The Likert scale is a popular and widely used tool in survey research. Named after its creator, psychologist Rensis Likert, this tool was designed to capture the intensity or frequency of survey responses, opinions, or behaviors.

A typical Likert scale consists of a series of statements, and respondents are asked to indicate their agreement or disagreement with each statement based on a scale encompassing a gradient of potential responses.

With that said, there are a few critical components of a Likert Scale question:

  • The Statement, or the proposition, is provided to the respondent.
  • The Options, or the items on a scale the respondent uses to rate their answer. The options will typically encompass something like agreement, likelihood, or an emotional response that can be rated on a scale.
  • Anchors, or the items on the farthest ends of the scale. For example, “Strongly Agree” and “Strongly Disagree.”

§ **Supplied material**
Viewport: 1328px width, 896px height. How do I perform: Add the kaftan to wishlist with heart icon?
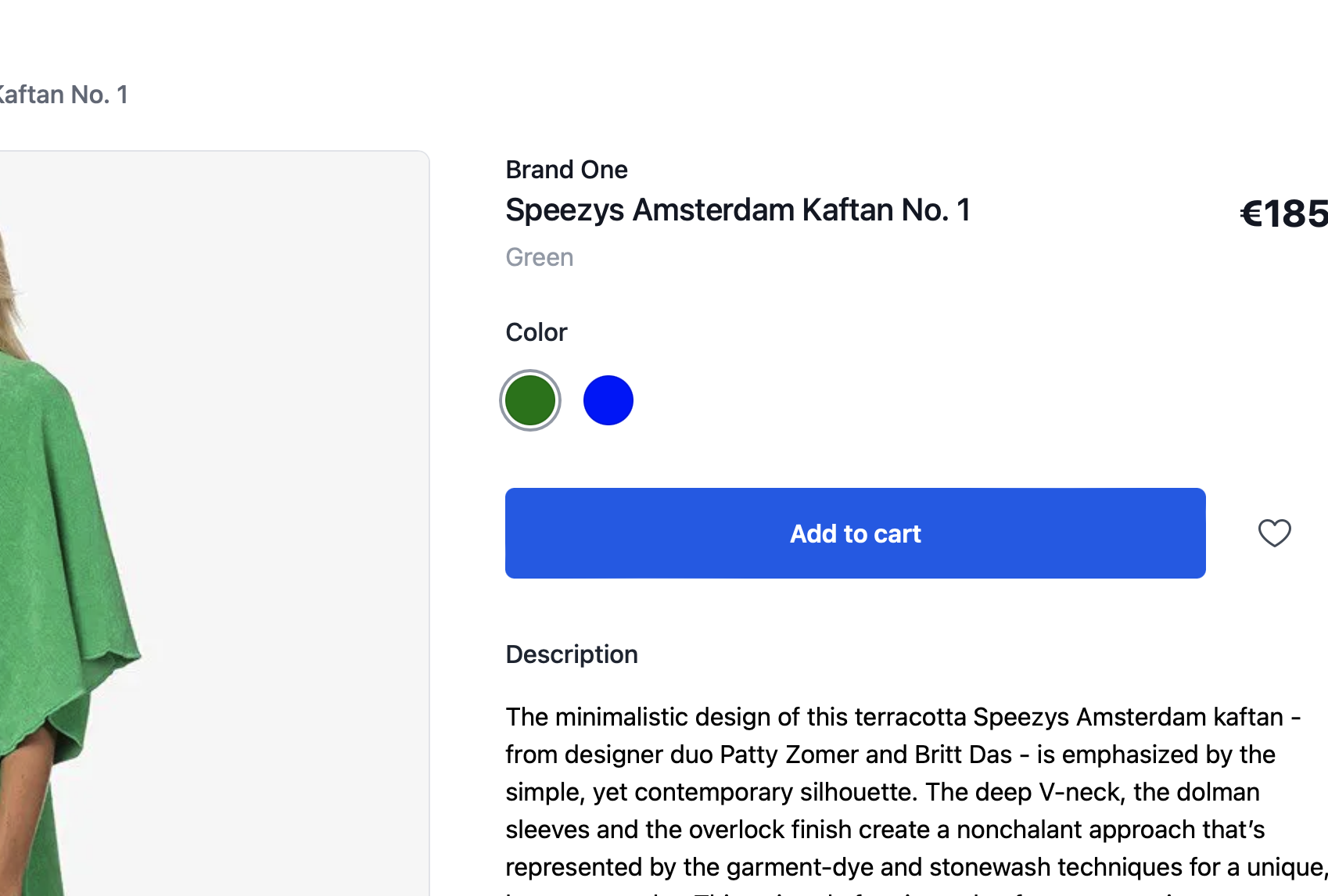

§ **Exercise instructions**
Print the part of the Likert scale text between "A typical Likert" and "on a scale.", inclusive, without changing a word. Work only from the text on the Likert scale.

§ **Solution for this problem**
A typical Likert scale consists of a series of statements, and respondents are asked to indicate their agreement or disagreement with each statement based on a scale encompassing a gradient of potential responses.

With that said, there are a few critical components of a Likert Scale question:

  • The Statement, or the proposition, is provided to the respondent.
  • The Options, or the items on a scale the respondent uses to rate their answer. The options will typically encompass something like agreement, likelihood, or an emotional response that can be rated on a scale.